In this PhD, you will design and implement gestural priors within deep learning models and assess their benefits for speech representation learning. Core challenges will include (i) designing gestural biases that are specific enough to effectively guide learning, while being expressive enough to accommodate the complexity of real-world speech; (ii) implementing these biases within deep learning architectures at scale; and (iii) characterizing conditions under which they provide benefits—for instance in compute and/or data-limited settings, under domain shifts and/or under adversarial attacks.

Depending on your interests, there are many possible extensions and openings, including, for example, toward video signal processing (e.g., audiovisual speech, sign language or goal-directed motions of people or animals in visual scenes) or toward the modeling of cognitive processing or brain activation during speech listening in humans.

Requirements

The ideal candidate has a strong quantitative background and prior experience with representation learning algorithms.
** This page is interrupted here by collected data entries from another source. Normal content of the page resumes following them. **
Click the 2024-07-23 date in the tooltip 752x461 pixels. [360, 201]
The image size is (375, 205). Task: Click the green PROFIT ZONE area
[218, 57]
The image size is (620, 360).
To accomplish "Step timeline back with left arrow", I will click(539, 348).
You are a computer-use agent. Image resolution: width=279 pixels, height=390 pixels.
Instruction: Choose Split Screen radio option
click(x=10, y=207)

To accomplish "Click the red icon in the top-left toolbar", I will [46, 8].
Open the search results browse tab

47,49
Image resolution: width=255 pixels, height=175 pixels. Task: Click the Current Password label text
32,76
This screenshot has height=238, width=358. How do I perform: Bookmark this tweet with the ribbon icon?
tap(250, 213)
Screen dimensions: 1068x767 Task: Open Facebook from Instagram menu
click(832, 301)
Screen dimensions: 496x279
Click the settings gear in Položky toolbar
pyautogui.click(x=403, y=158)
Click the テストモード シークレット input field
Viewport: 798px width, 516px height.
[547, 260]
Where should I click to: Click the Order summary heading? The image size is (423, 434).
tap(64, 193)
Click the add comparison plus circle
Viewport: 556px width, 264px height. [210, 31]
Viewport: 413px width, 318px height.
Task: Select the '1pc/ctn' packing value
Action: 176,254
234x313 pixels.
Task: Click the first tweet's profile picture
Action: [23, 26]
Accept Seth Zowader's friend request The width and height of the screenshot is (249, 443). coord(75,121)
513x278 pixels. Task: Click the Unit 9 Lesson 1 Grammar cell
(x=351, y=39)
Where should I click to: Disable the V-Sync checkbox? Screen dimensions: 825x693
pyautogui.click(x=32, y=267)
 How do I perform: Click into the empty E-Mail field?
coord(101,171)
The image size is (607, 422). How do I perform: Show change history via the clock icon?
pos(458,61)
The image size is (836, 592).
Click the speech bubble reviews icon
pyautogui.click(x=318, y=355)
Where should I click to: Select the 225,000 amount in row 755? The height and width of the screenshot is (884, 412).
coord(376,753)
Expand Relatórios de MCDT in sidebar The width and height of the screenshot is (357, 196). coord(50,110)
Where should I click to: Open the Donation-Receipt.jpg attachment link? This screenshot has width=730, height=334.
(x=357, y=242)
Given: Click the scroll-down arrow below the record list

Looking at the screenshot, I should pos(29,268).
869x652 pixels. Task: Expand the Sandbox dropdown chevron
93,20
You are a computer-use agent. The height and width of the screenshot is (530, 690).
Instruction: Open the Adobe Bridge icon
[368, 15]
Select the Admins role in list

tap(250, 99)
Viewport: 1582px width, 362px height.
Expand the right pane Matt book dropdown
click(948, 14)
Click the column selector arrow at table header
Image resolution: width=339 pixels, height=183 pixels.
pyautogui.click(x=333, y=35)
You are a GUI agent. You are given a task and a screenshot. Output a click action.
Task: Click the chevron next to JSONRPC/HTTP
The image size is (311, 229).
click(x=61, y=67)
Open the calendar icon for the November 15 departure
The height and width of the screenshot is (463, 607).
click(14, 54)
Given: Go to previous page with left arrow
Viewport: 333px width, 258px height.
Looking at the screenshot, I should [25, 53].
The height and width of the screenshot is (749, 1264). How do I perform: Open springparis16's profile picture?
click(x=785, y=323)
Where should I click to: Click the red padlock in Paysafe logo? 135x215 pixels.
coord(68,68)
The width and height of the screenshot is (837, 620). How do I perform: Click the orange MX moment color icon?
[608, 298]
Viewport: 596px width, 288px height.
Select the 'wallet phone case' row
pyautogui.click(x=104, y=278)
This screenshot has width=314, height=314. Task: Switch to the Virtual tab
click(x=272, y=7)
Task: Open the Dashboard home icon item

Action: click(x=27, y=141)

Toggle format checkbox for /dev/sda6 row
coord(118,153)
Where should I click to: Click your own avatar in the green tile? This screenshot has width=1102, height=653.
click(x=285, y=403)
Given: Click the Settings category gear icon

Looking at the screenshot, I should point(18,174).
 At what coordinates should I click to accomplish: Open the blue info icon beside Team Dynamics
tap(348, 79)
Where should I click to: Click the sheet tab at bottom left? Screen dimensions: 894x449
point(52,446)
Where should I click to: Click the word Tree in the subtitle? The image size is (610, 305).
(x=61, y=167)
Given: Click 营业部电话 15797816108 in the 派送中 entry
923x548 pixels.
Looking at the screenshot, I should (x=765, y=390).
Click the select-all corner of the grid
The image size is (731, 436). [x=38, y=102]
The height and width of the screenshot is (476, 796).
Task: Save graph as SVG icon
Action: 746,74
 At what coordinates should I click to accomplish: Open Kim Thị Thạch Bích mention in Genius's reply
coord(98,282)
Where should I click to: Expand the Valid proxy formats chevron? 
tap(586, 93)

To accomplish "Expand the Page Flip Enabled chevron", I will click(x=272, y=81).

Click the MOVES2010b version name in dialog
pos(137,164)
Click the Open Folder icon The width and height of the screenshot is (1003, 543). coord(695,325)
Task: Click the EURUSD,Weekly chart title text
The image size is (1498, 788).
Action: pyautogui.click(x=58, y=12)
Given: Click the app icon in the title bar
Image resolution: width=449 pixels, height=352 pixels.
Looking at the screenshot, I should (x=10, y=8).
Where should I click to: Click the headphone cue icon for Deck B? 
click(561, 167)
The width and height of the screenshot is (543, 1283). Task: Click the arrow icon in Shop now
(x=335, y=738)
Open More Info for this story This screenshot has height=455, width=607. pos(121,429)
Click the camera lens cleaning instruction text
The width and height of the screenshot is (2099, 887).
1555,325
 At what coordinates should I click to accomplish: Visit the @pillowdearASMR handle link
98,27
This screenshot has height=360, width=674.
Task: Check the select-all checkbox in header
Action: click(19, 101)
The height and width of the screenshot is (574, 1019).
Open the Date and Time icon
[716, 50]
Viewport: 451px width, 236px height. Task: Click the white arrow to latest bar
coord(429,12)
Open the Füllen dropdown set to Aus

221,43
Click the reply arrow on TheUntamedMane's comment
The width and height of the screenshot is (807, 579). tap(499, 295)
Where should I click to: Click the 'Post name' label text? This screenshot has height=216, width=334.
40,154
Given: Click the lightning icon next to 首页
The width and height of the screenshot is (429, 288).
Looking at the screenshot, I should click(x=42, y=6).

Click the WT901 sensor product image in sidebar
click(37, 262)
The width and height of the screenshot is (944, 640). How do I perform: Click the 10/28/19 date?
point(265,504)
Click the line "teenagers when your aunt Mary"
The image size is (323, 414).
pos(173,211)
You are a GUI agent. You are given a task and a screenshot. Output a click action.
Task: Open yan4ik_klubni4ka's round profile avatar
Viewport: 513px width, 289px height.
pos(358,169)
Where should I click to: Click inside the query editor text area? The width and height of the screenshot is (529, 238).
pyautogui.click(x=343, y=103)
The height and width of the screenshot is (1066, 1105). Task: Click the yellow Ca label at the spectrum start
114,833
He or she is interested in cognitive (neuro)science and enjoys hard mathematical or computational challenges.

References

Cuervo, S. & Marxer, R. Scaling properties of speech language models. in Proceedings of EMNLP (2024).

Long, B. L. et al. The BabyView dataset: High-resolution egocentric videos of infants’ and young children’s everyday experiences. in Proceedings of CCNeuro (2025).

Atwany, H., Waheed, A., Singh, R., Choudhury, M. & Raj, B. Lost in transcription, found in distribution shift: Demystifying hallucination in speech foundation models. in Proceedings of ACL (2025).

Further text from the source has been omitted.